_Directions_
Please repeat exactly the line containing "The image size is (1156, 477)." and each line after it in the records below, through the last.

_Data_
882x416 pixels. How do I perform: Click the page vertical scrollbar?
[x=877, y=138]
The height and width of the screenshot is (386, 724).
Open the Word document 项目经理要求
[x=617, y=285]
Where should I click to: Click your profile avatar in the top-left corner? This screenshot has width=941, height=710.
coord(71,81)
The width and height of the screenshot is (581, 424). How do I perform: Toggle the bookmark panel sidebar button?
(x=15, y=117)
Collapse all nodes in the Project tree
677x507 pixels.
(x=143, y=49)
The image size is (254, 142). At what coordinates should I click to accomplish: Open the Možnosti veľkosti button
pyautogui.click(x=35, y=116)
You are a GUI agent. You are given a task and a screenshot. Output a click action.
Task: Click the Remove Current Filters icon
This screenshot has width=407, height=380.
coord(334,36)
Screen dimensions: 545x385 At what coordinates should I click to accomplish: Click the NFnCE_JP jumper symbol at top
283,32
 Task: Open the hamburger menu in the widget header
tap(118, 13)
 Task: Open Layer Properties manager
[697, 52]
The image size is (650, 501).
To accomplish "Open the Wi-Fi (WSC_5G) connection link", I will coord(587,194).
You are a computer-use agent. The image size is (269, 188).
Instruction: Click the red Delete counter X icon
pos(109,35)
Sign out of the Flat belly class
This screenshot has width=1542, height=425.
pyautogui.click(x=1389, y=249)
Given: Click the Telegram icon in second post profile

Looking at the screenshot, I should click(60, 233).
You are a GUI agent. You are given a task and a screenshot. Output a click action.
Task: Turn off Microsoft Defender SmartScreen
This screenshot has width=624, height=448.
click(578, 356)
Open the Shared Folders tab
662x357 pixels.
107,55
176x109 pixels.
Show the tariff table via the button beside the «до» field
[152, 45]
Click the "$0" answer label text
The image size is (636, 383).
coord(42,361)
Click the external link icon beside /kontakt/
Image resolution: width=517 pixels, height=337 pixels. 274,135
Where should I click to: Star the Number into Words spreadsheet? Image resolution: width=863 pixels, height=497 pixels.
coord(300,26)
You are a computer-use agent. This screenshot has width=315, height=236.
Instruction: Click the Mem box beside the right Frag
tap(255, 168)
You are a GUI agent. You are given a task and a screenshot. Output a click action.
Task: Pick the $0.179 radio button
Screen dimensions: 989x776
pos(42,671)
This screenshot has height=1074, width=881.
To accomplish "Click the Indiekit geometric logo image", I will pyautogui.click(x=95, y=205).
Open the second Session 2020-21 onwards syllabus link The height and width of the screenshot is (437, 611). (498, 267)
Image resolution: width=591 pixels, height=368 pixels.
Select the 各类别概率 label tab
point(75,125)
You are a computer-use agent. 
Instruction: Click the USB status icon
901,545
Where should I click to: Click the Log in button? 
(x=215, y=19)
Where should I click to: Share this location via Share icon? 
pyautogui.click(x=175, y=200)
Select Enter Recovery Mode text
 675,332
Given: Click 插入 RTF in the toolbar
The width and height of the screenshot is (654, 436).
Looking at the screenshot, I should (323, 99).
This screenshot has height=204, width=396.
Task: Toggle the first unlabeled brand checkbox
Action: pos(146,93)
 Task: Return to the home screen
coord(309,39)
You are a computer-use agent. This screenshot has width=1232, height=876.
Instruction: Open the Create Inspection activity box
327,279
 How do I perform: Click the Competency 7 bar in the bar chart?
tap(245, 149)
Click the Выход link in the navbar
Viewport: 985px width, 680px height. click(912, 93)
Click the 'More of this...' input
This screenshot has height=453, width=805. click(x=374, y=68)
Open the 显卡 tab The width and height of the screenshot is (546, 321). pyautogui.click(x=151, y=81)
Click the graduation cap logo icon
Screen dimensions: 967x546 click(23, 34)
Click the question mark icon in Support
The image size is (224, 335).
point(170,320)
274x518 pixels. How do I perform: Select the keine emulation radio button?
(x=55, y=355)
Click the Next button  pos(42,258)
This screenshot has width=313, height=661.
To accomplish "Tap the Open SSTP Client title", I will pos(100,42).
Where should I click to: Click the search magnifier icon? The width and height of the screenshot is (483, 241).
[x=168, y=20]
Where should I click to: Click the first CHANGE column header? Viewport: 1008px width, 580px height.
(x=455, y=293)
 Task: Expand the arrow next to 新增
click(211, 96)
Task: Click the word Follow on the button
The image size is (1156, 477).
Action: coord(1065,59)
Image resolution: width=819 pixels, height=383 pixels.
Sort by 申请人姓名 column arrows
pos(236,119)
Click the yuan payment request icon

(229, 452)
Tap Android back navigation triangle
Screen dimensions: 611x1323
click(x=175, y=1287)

_Exercise answer_
The image size is (1156, 477).
Action: coord(1065,59)
Image resolution: width=819 pixels, height=383 pixels.
Sort by 申请人姓名 column arrows
pos(236,119)
Click the yuan payment request icon

(229, 452)
Tap Android back navigation triangle
Screen dimensions: 611x1323
click(x=175, y=1287)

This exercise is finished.